I wonder if we aren’t suffering from that omission today, left not only devaluing our wetlands — a full 50 percent of the world’s salt marshes have disappeared in the last century — but also laboring and losing much under the false idea that hard edges exist between things, and between us. As if our world is just made that way, of separate things that aren’t part of one another.
We think hard edges, and we build hard edges where they are not. All over the globe, marshes are drained for development, agriculture, aquaculture — like the thousands of shrimp farms replacing mangrove forests — and walled in, no longer able to migrate landward as sea levels rise.

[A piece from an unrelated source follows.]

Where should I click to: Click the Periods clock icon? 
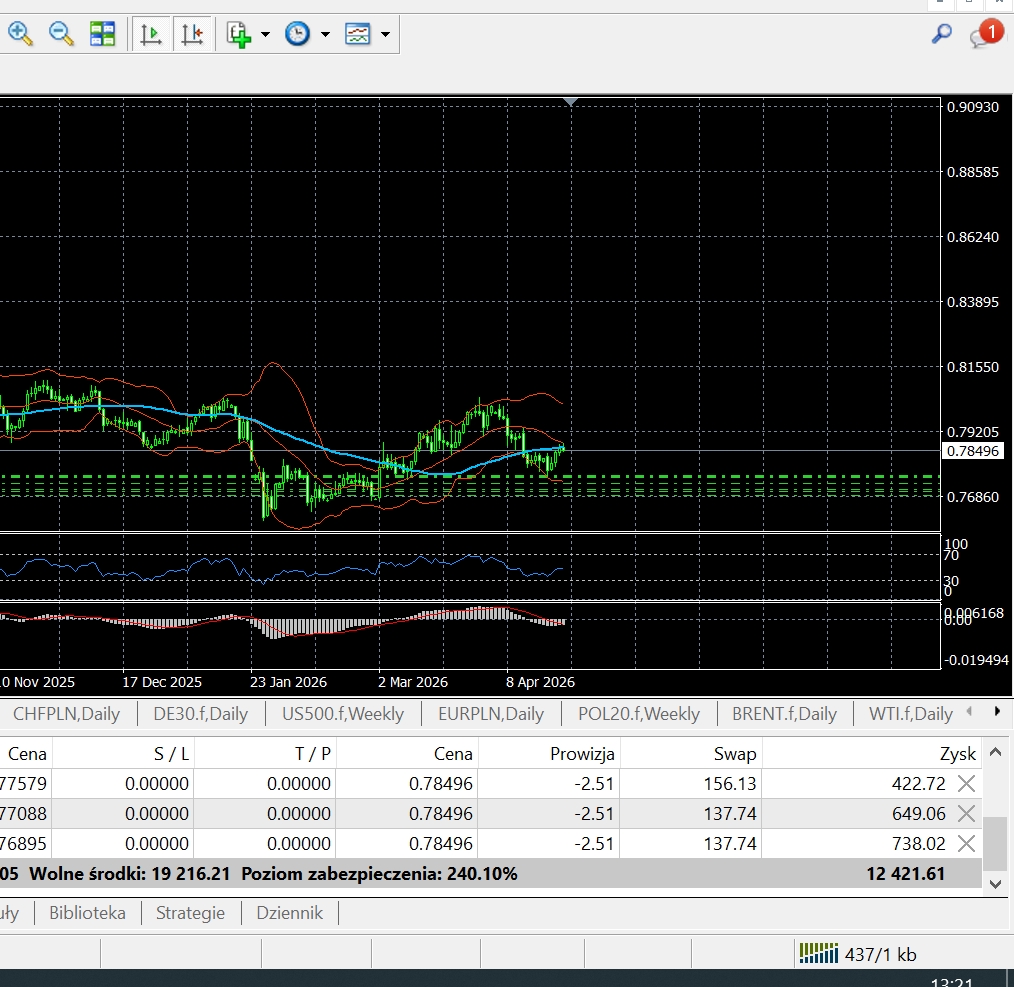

According to NASA, 561 square miles of salt marshes have been lost in the last 20 years alone, releasing carbon emissions equal to those of 3.5 million cars. Massive toxic exhales, the death rattle of a powerful, delicate thing.

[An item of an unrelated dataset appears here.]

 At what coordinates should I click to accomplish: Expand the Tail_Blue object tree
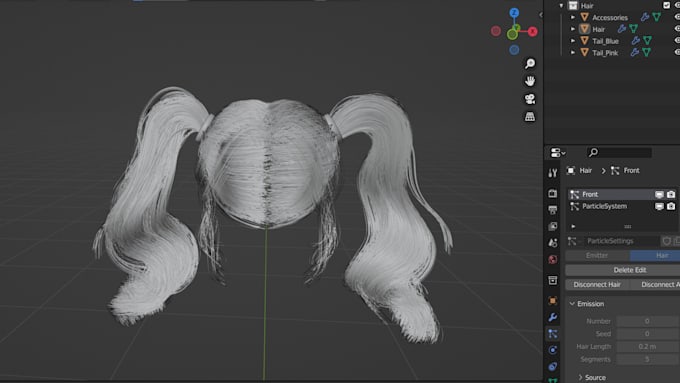pos(573,41)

And it is a powerful, delicate thing within us, our exquisite permeability, our capacity for empathy and co-creativity. It seems that in concert with the loss of the in-between places in the natural world, we are also losing places of nuance and ambiguity, complexity and depth in our own souls and in our social world. There is certainly an ever-increasing amount of toxic emissions from the latter front.
“It is an important decision to restore even a small piece of wetland that has been severely mauled,” wrote Annie Proulx in the New Yorker last year. “Once a few interested people put on their boots and go into the damaged wetland, and once their curiosity is aroused about how the water moves, and what plants, amphibians, and birds formerly thrived in their local remnant swamp, they are hard to stop. There is unequalled joy in restoration.”
Perhaps when we do the work, make the sacrifices, pay the costs to restore a marsh, we might also be restoring another endangered something, that sacred, fecund in-between place of the soul, where we can meet the other in the way that the tide and the marsh grass meet, as partners, as sustainers and co-creators of life.
The salt marsh is a wedding bed. Enter one and be aware of that. How the tide enters gradually, with its encroaching hem of the great beyond; how the land yields and is submerged. And then they slowly part with a long caress. They’ve worked their thing out. Twice each day! If you go into the marsh, see if you can feel their slow love and its teachings. There is no defending, no rigidity, just graceful assent and a dance of reciprocity, of mutual enrichment.